◆ **Task requirements**
Exactly reproduce each of the entries shown below.

Collected data

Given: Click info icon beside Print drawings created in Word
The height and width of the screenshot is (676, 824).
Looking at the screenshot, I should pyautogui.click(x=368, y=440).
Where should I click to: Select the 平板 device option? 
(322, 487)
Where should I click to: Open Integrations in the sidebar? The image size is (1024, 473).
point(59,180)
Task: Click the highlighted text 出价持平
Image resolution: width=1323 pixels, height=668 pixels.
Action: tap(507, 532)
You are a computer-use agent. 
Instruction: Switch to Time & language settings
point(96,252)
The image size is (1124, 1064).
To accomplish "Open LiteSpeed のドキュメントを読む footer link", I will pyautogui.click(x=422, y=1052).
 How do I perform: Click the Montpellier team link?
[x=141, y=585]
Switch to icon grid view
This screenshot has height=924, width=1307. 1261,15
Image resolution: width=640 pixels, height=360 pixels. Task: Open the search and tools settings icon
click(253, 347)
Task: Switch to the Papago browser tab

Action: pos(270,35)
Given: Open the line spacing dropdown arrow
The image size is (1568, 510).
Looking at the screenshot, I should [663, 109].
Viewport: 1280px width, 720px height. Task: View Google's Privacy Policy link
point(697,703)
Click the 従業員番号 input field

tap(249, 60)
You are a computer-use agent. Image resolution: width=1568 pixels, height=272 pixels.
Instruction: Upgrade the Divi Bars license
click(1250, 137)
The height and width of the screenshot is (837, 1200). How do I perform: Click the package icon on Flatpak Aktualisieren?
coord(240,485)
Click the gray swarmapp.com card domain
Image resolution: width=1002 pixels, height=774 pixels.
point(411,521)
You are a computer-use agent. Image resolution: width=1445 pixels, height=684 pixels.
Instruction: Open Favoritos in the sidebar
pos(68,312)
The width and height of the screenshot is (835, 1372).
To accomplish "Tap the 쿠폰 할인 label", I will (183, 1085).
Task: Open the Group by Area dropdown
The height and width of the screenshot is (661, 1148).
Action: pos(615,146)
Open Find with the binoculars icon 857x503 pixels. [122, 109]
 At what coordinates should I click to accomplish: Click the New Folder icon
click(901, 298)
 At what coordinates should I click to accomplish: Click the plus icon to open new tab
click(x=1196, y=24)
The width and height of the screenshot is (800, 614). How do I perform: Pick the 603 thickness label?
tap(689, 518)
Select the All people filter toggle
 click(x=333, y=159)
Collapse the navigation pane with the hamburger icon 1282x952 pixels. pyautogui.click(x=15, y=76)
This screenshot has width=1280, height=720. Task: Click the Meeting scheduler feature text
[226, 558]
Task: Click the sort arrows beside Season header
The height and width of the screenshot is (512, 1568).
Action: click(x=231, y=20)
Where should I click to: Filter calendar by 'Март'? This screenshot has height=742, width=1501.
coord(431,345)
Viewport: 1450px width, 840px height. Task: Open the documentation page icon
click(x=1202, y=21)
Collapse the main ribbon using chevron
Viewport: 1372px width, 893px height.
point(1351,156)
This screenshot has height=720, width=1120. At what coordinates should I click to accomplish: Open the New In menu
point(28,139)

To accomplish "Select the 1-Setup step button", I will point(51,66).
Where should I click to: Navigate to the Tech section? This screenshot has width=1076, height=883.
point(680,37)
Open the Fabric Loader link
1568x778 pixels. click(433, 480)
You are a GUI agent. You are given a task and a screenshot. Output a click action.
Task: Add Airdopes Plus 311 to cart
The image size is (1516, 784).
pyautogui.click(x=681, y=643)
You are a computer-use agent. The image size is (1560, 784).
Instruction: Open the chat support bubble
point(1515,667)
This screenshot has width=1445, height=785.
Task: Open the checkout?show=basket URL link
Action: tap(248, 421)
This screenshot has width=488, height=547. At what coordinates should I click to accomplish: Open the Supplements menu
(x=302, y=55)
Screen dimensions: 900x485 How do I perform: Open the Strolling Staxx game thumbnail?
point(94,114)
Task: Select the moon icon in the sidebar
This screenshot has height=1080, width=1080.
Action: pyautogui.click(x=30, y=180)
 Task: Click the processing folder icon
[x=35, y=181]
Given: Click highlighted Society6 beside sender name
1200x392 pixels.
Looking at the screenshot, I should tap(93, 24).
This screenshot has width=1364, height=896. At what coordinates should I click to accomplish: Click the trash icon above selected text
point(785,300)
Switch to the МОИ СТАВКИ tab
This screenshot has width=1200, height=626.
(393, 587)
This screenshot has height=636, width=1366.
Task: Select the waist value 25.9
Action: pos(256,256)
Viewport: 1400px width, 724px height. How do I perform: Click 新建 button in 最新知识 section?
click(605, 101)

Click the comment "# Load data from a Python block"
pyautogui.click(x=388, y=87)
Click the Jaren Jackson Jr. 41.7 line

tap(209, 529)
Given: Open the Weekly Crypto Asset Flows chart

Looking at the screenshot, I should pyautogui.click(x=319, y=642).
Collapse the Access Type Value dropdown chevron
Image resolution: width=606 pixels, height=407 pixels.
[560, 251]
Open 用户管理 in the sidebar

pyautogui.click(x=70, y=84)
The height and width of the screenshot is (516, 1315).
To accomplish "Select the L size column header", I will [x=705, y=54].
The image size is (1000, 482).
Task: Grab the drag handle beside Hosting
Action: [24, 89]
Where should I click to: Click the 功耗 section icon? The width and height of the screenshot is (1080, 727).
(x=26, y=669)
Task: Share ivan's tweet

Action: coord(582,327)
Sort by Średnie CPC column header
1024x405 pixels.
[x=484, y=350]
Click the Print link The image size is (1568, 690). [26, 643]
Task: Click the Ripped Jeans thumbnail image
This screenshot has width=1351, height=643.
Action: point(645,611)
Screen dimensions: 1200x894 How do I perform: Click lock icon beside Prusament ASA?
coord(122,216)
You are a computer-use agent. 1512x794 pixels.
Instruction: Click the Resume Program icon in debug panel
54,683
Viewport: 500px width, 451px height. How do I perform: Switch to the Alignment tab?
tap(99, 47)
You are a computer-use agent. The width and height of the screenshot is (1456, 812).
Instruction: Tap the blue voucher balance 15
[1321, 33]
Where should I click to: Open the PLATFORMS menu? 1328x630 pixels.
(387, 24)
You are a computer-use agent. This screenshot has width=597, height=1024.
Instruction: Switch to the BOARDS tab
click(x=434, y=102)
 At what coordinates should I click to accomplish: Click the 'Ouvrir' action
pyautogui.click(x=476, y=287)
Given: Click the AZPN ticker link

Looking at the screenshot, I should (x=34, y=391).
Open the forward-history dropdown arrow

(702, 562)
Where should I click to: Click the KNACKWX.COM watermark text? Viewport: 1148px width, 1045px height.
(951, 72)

◆ **Written response**
Given: Click info icon beside Print drawings created in Word
The height and width of the screenshot is (676, 824).
Looking at the screenshot, I should pyautogui.click(x=368, y=440).
Where should I click to: Select the 平板 device option? 
(322, 487)
Where should I click to: Open Integrations in the sidebar? The image size is (1024, 473).
point(59,180)
Task: Click the highlighted text 出价持平
Image resolution: width=1323 pixels, height=668 pixels.
Action: tap(507, 532)
You are a computer-use agent. 
Instruction: Switch to Time & language settings
point(96,252)
The image size is (1124, 1064).
To accomplish "Open LiteSpeed のドキュメントを読む footer link", I will pyautogui.click(x=422, y=1052).
 How do I perform: Click the Montpellier team link?
[x=141, y=585]
Switch to icon grid view
This screenshot has height=924, width=1307. 1261,15
Image resolution: width=640 pixels, height=360 pixels. Task: Open the search and tools settings icon
click(253, 347)
Task: Switch to the Papago browser tab

Action: pos(270,35)
Given: Open the line spacing dropdown arrow
The image size is (1568, 510).
Looking at the screenshot, I should [663, 109].
Viewport: 1280px width, 720px height. Task: View Google's Privacy Policy link
point(697,703)
Click the 従業員番号 input field

tap(249, 60)
You are a computer-use agent. Image resolution: width=1568 pixels, height=272 pixels.
Instruction: Upgrade the Divi Bars license
click(1250, 137)
The height and width of the screenshot is (837, 1200). How do I perform: Click the package icon on Flatpak Aktualisieren?
coord(240,485)
Click the gray swarmapp.com card domain
Image resolution: width=1002 pixels, height=774 pixels.
point(411,521)
You are a computer-use agent. Image resolution: width=1445 pixels, height=684 pixels.
Instruction: Open Favoritos in the sidebar
pos(68,312)
The width and height of the screenshot is (835, 1372).
To accomplish "Tap the 쿠폰 할인 label", I will (183, 1085).
Task: Open the Group by Area dropdown
The height and width of the screenshot is (661, 1148).
Action: pos(615,146)
Open Find with the binoculars icon 857x503 pixels. [122, 109]
 At what coordinates should I click to accomplish: Click the New Folder icon
click(901, 298)
 At what coordinates should I click to accomplish: Click the plus icon to open new tab
click(x=1196, y=24)
The width and height of the screenshot is (800, 614). How do I perform: Pick the 603 thickness label?
tap(689, 518)
Select the All people filter toggle
 click(x=333, y=159)
Collapse the navigation pane with the hamburger icon 1282x952 pixels. pyautogui.click(x=15, y=76)
This screenshot has width=1280, height=720. Task: Click the Meeting scheduler feature text
[226, 558]
Task: Click the sort arrows beside Season header
The height and width of the screenshot is (512, 1568).
Action: click(x=231, y=20)
Where should I click to: Filter calendar by 'Март'? This screenshot has height=742, width=1501.
coord(431,345)
Viewport: 1450px width, 840px height. Task: Open the documentation page icon
click(x=1202, y=21)
Collapse the main ribbon using chevron
Viewport: 1372px width, 893px height.
point(1351,156)
This screenshot has height=720, width=1120. At what coordinates should I click to accomplish: Open the New In menu
point(28,139)

To accomplish "Select the 1-Setup step button", I will point(51,66).
Where should I click to: Navigate to the Tech section? This screenshot has width=1076, height=883.
point(680,37)
Open the Fabric Loader link
1568x778 pixels. click(433, 480)
You are a GUI agent. You are given a task and a screenshot. Output a click action.
Task: Add Airdopes Plus 311 to cart
The image size is (1516, 784).
pyautogui.click(x=681, y=643)
You are a computer-use agent. The image size is (1560, 784).
Instruction: Open the chat support bubble
point(1515,667)
This screenshot has width=1445, height=785.
Task: Open the checkout?show=basket URL link
Action: tap(248, 421)
This screenshot has width=488, height=547. At what coordinates should I click to accomplish: Open the Supplements menu
(x=302, y=55)
Screen dimensions: 900x485 How do I perform: Open the Strolling Staxx game thumbnail?
point(94,114)
Task: Select the moon icon in the sidebar
This screenshot has height=1080, width=1080.
Action: pyautogui.click(x=30, y=180)
 Task: Click the processing folder icon
[x=35, y=181]
Given: Click highlighted Society6 beside sender name
1200x392 pixels.
Looking at the screenshot, I should tap(93, 24).
This screenshot has width=1364, height=896. At what coordinates should I click to accomplish: Click the trash icon above selected text
point(785,300)
Switch to the МОИ СТАВКИ tab
This screenshot has width=1200, height=626.
(393, 587)
This screenshot has height=636, width=1366.
Task: Select the waist value 25.9
Action: pos(256,256)
Viewport: 1400px width, 724px height. How do I perform: Click 新建 button in 最新知识 section?
click(605, 101)

Click the comment "# Load data from a Python block"
pyautogui.click(x=388, y=87)
Click the Jaren Jackson Jr. 41.7 line

tap(209, 529)
Given: Open the Weekly Crypto Asset Flows chart

Looking at the screenshot, I should pyautogui.click(x=319, y=642).
Collapse the Access Type Value dropdown chevron
Image resolution: width=606 pixels, height=407 pixels.
[560, 251]
Open 用户管理 in the sidebar

pyautogui.click(x=70, y=84)
The height and width of the screenshot is (516, 1315).
To accomplish "Select the L size column header", I will [x=705, y=54].
The image size is (1000, 482).
Task: Grab the drag handle beside Hosting
Action: [24, 89]
Where should I click to: Click the 功耗 section icon? The width and height of the screenshot is (1080, 727).
(x=26, y=669)
Task: Share ivan's tweet

Action: coord(582,327)
Sort by Średnie CPC column header
1024x405 pixels.
[x=484, y=350]
Click the Print link The image size is (1568, 690). [26, 643]
Task: Click the Ripped Jeans thumbnail image
This screenshot has width=1351, height=643.
Action: point(645,611)
Screen dimensions: 1200x894 How do I perform: Click lock icon beside Prusament ASA?
coord(122,216)
You are a computer-use agent. 1512x794 pixels.
Instruction: Click the Resume Program icon in debug panel
54,683
Viewport: 500px width, 451px height. How do I perform: Switch to the Alignment tab?
tap(99, 47)
You are a computer-use agent. The width and height of the screenshot is (1456, 812).
Instruction: Tap the blue voucher balance 15
[1321, 33]
Where should I click to: Open the PLATFORMS menu? 1328x630 pixels.
(387, 24)
You are a computer-use agent. This screenshot has width=597, height=1024.
Instruction: Switch to the BOARDS tab
click(x=434, y=102)
 At what coordinates should I click to accomplish: Click the 'Ouvrir' action
pyautogui.click(x=476, y=287)
Given: Click the AZPN ticker link

Looking at the screenshot, I should (x=34, y=391).
Open the forward-history dropdown arrow

(702, 562)
Where should I click to: Click the KNACKWX.COM watermark text? Viewport: 1148px width, 1045px height.
(951, 72)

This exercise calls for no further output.